When Main Street enthusiasm meets Wall Street validation, it creates a powerful setup for stock-price growth. Let’s break down the specific stocks at the center of this rare alignment.
Rocket Lab: The Apple of Space Gets an Upgrade
Rocket Lab USA (NASDAQ: RKLB) exemplifies this new market unity. For years it has been a retail favorite thanks to a transparent CEO and frequent launches. Now the institutions are catching up.
Rocket Lab received two significant analyst upgrades in one week. First, on Jan. 16, 2026, Morgan Stanley upgraded the company to Overweight and raised its price target to $105.
That was followed on Jan. 20 by an upgrade from Bank of America, which doubled its price target from $60 to $120.
Together these firms have pushed the consensus price target to $112.50, implying healthy upside from the stock’s recent trading level near $86.
Analysts pointed to Rocket Lab’s evolution from a small-rocket launcher into a large-scale infrastructure provider as the primary catalyst.
Navigating the Turbulence
The stock recently faced a test. On Jan. 21, 2026, Rocket Lab experienced a structural failure during a pressure test of its new Neutron rocket tank. In the past, similar news could have triggered a panic sell-off.

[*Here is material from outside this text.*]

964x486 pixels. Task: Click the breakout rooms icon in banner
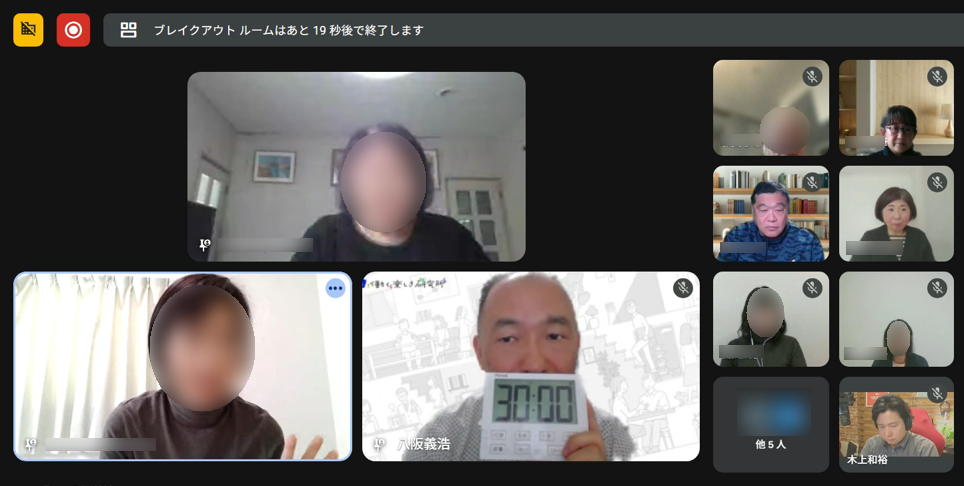[x=129, y=30]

Instead, the stock dipped roughly 10% and showed resilience. Why? The company has a substantial financial cushion: an $816 million contract with the Space Development Agency (SDA). Progress also continues with the arrival of new Hungry Hippo payload fairings at the launch site. The combination of government backing and tangible program progress gives investors reason to look past temporary testing setbacks.
AST SpaceMobile: Squeezing the Skeptics
If Rocket Lab is the steady industrial play, AST SpaceMobile (NASDAQ: ASTS) is the high-octane battleground. The company is attempting a technological feat many deemed impossible: connecting standard cell phones directly to satellites for broadband data.
Understanding the Short Squeeze
AST SpaceMobile is trading around $108, but it remains one of the market’s most controversial names. Roughly 15% of its available shares are sold short.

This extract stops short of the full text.